··· SELECTION

Oh My Zoi!
Spin Control Fools Fans
Cartoon Network Ratings Mixed
And How To Read A Press Release

An AOL/Time Warner media site posted on May 30, 2001 a press release (headlined, "Cartoon Network Charts New May Total Day Ratings" with the sub-headline, "Prime Time Delivery of Households and Tweens Also Set New May Records") heralding (among other things) that the Cartoon Network, "...set new May total day ratings and delivery network records, posting double-digit ratings and delivery growth across households and all key kids demographics."

A netizen, "Sam," received the press release before it appeared on AOL/Time Warner's site and posted it on saiyanz-rage.net where he is a contributor. Sam tells us that the story was posted on the saiyanz-rage.net site on May 29, 2001 but that they delete news after it is 4 days old.

The story was also posted on Planetnamek.com June 3 as "Z-Day Boasts Huge Ratings", on Anime News Service on June 5 as "Cartoon Network News" and on pojo.com June 8 as "Toonami and Cartoon Network Ratings Up!" We then noticed how different discussion groups on the web started talking about the increased ratings.

While most of the press release seems factual (at least the parts we've researched) it is very misleading. The Cartoon Network's ratings are actually mixed, with some gains and some notable losses.

Tooting their own HORN?

Press Release
TBS Entertainment
May 30, 2001

Cartoon Network Charts New May Total Day Ratings

Prime Time Delivery of Households and Tweens Also Set New May Records

Cartoon Network set new May total day ratings and delivery network records, posting double-digit ratings and delivery growth across households and all key kids demographics. Total day ratings grew 10 percent in households (1.1) as well as 10 percent for tweens 9-14 (1.1) and kids 2-11 (2.2), and 19 percent in kids 6-11 (1.9). Total day delivery increased even more dramatically, up 18 percent in households (767,000), 26 percent in tweens 9-14 (191,000), 31 percent in kids 6-11 (315,000) and 28 percent in kids 2-11 (616,000).

Overall, the all-animation network finished May in third place in total day ratings (1.1) and tied for third place (with USA) in prime time ratings (1.6) among all ad-supported cable networks. Prime time delivery for households (1,193,000) and tweens 9-14 (311,000) set new records for the month, up 12 percent and 9 percent, respectively. May prime time ratings and delivery for kids 6-11 (3.4/564,000) and kids 2-11 (3.9/1,081,000) also charted new records. Kids 6-11 ratings increased 10 percent, while kids 2-11 ratings grew 5 percent. Delivery for both kid demographics improved by 21 percent.

······
··· GIVEN RECORDS

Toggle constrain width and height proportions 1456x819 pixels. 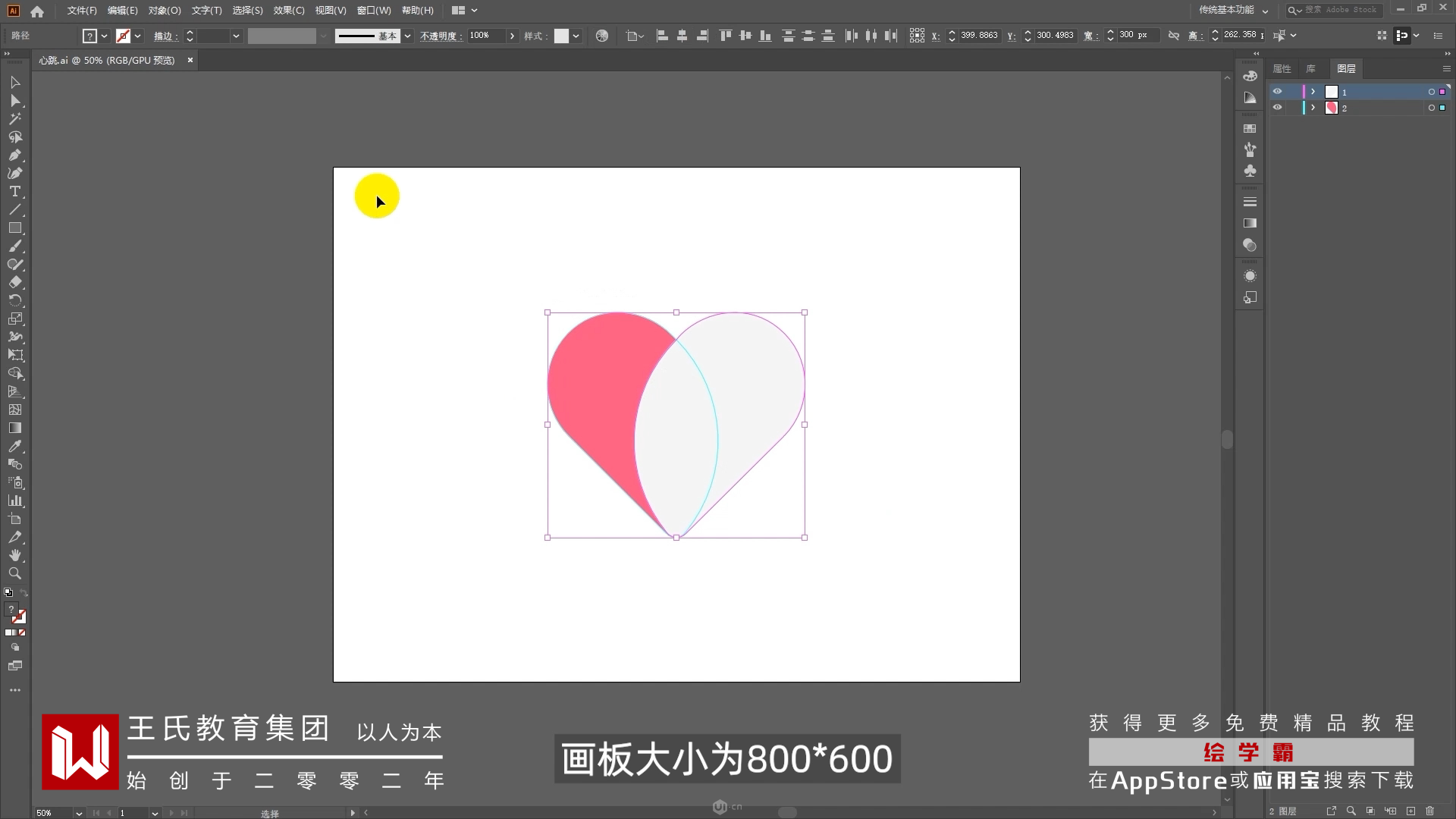pos(1174,36)
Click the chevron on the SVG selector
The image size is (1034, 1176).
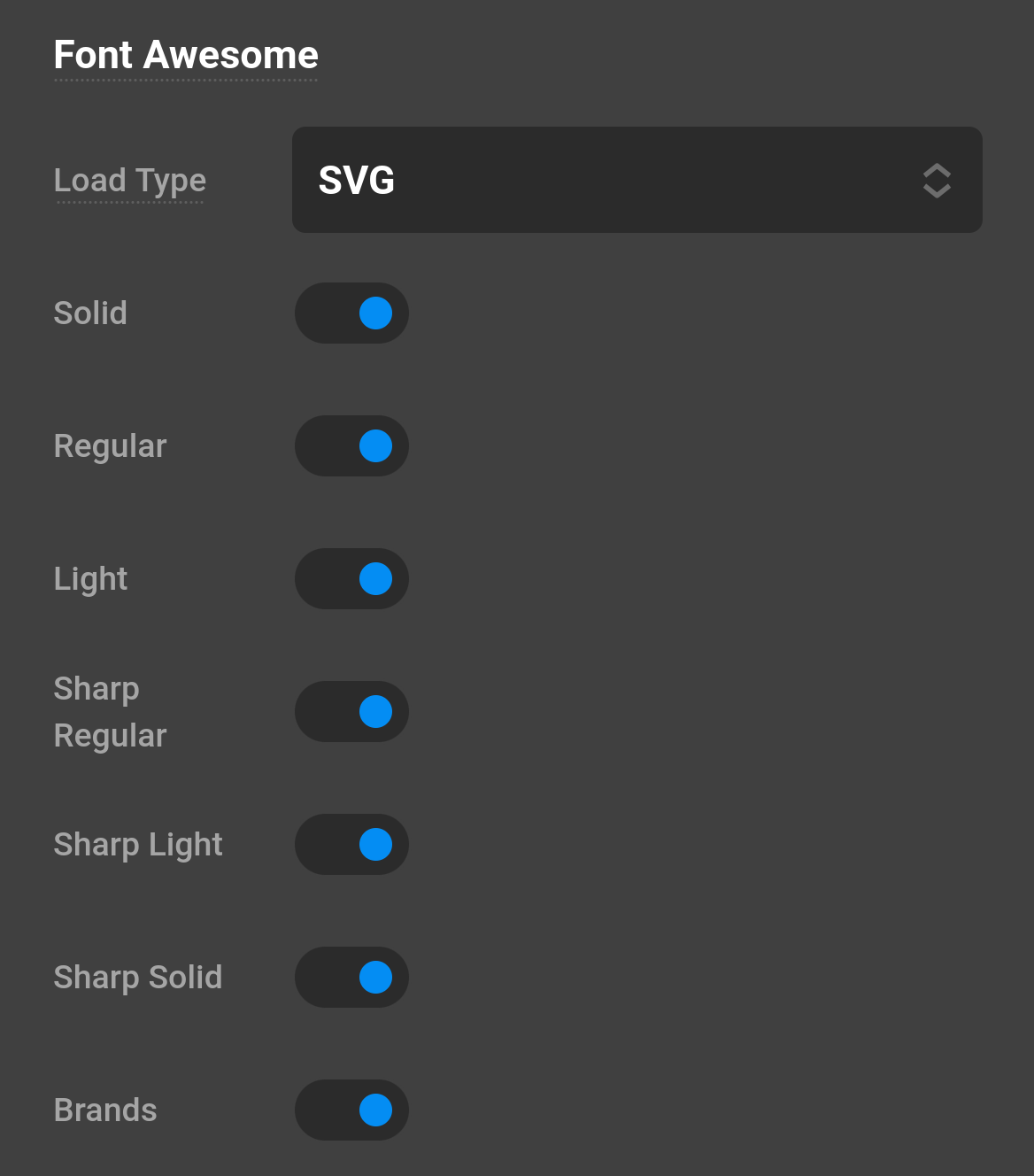click(936, 180)
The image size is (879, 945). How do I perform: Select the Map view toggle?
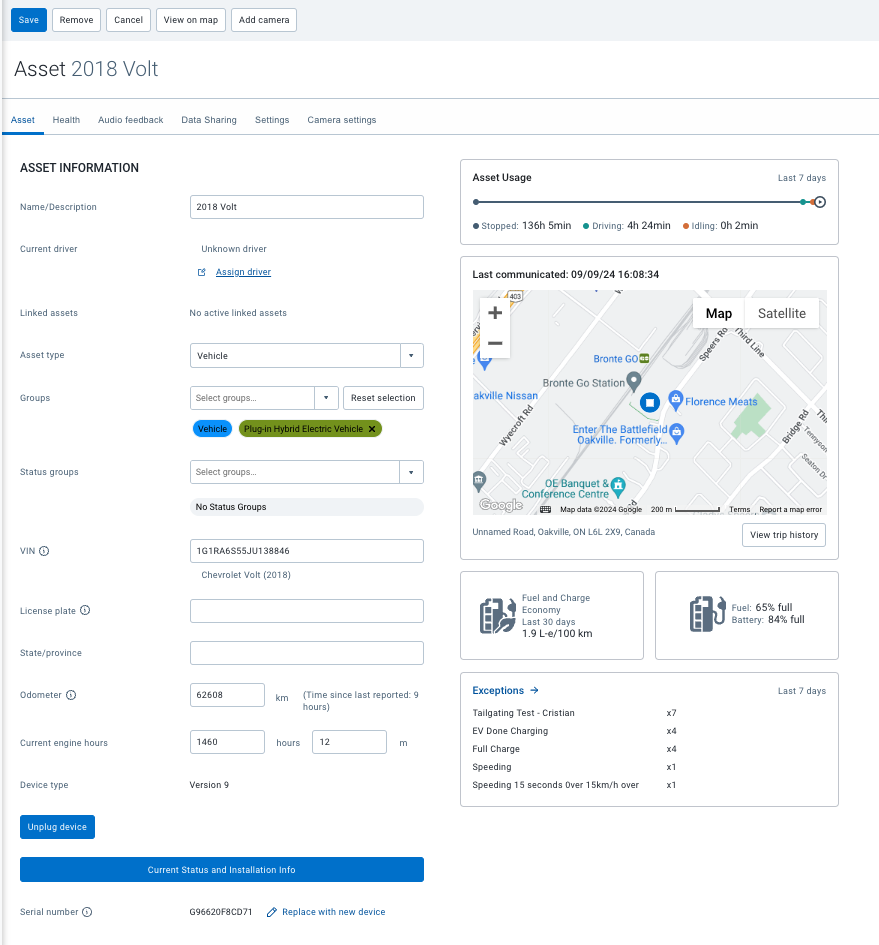(718, 313)
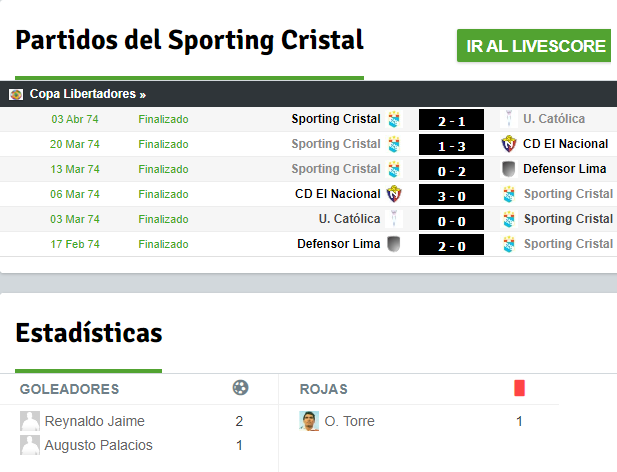Open O. Torre player photo
Viewport: 617px width, 472px height.
pos(309,421)
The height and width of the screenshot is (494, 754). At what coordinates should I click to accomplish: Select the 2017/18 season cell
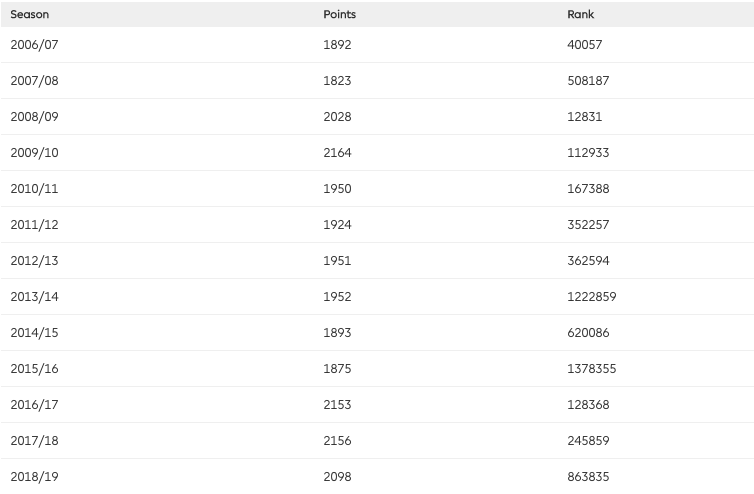[35, 441]
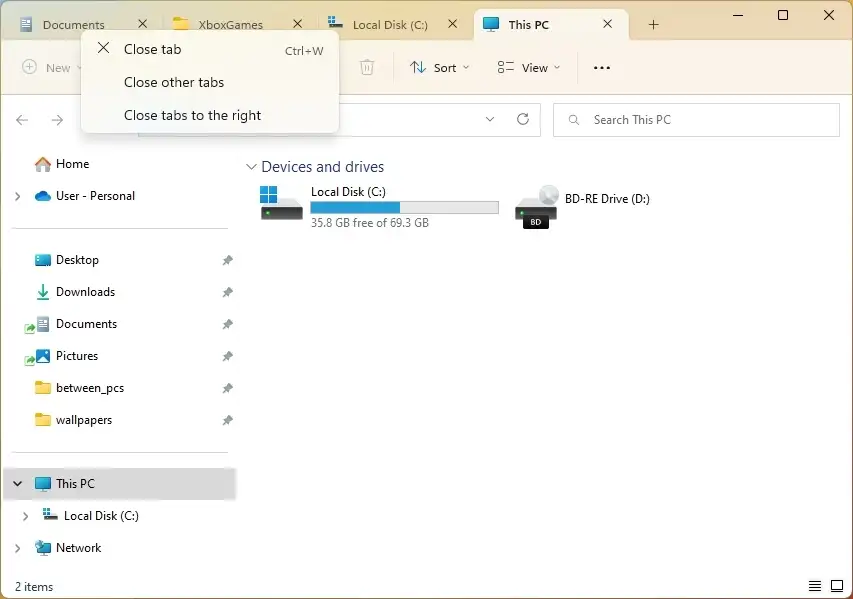Open the Sort dropdown
Viewport: 853px width, 599px height.
tap(440, 67)
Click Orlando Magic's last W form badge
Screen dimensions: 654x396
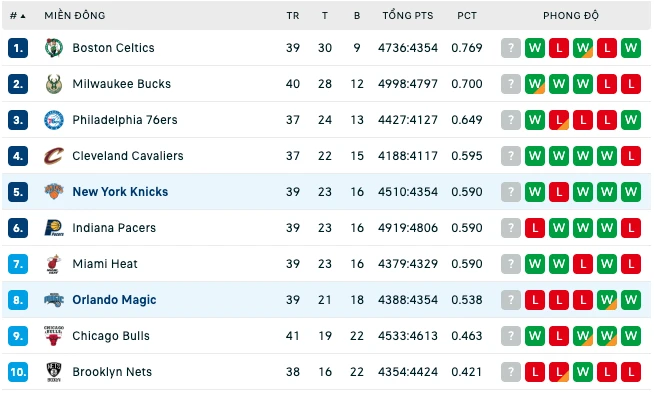pyautogui.click(x=631, y=300)

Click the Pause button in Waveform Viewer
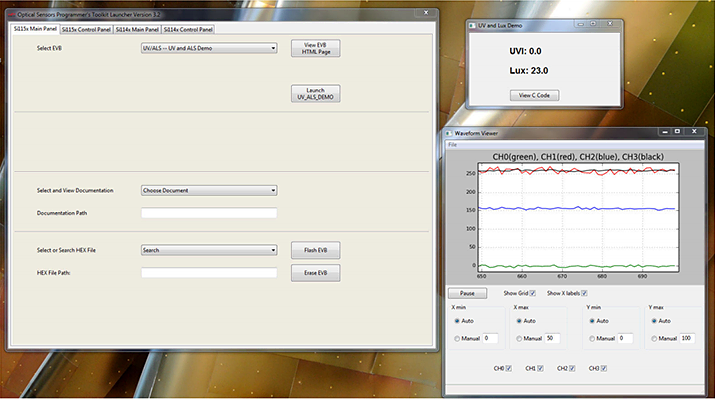(x=467, y=293)
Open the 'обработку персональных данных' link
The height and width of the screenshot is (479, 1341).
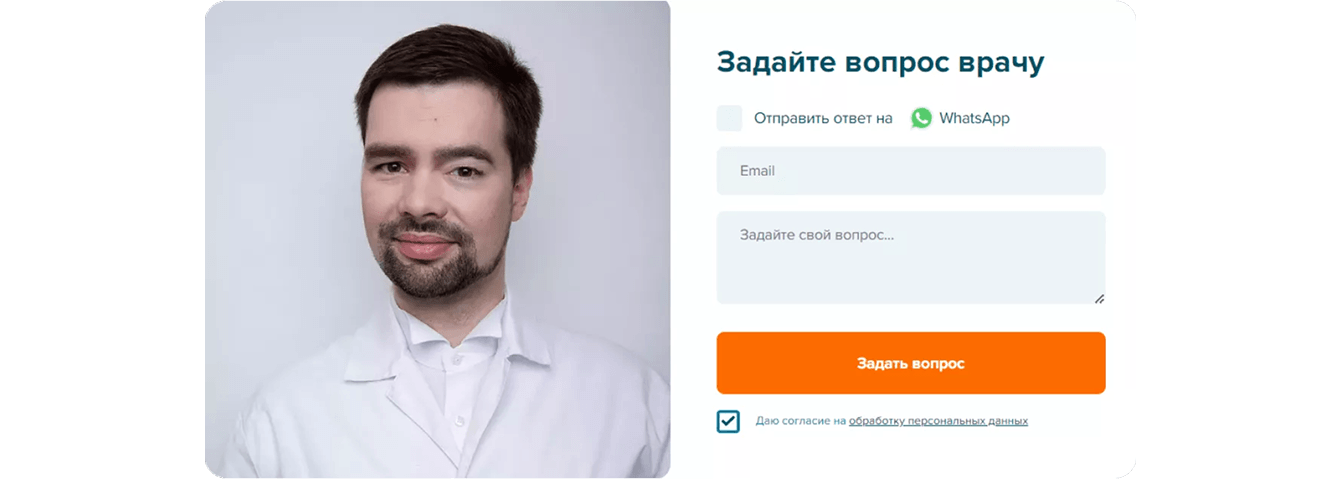[x=938, y=421]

······

- **AIM OF THE TASK**
Extend the article on the Cartoon Network ratings press release above, picking up right after its final sentence.

- **RESPONSE TO THE EXERCISE**
Programming highlights of the month included last Friday's (5/25, 5-7 p.m.) Z-Day, a two-hour block of Toonami's highest-rated program, Dragon Ball Z, featuring the viewers' choice (via online voting) of two episodes that aired from 5-6 p.m. Z-Day earned tripled-digit ratings and delivery increases across kid, tween and teen demographics compared to the same time period last year. Kids 6-11 ratings (3.2) and delivery (542,000) increased by 146 percent and 171 percent, respectively. Tweens 9-14 ratings (2.7) and delivery (471,000) improved by 125 percent and 171 percent, while teens 12-17 ratings (2.4) and delivery (386,000) grew by 100 percent and 117 percent. Also, boys 9-14 ratings (3.9) and delivery (346,000) posted 144 percent and 179 percent growth.

Additional highlights included a week-long airing of Dexter's Laboratory, Cartoon Network's highest-rated original series, from 8-10 p.m., Monday-Thursday (4/30 - 5/3), which helped push Cartoon Network to its number-one finish in prime time for the week. The two-hour block averaged a 1.8 household rating and delivered an average of 1,302,000 homes. The Looney Tunes Fairy Tale Special, (Thurs., 5/17, 9 p.m. - 12 a.m.), aired in conjunction with the theatrical release of Shrek, scored a 1.8 household rating and delivered an average 1,340,000 homes. Compared to the same time period last year, household ratings were up 38 percent and delivery was up 59 percent. A total of 5,760,000 different viewers tuned in over the course of the special.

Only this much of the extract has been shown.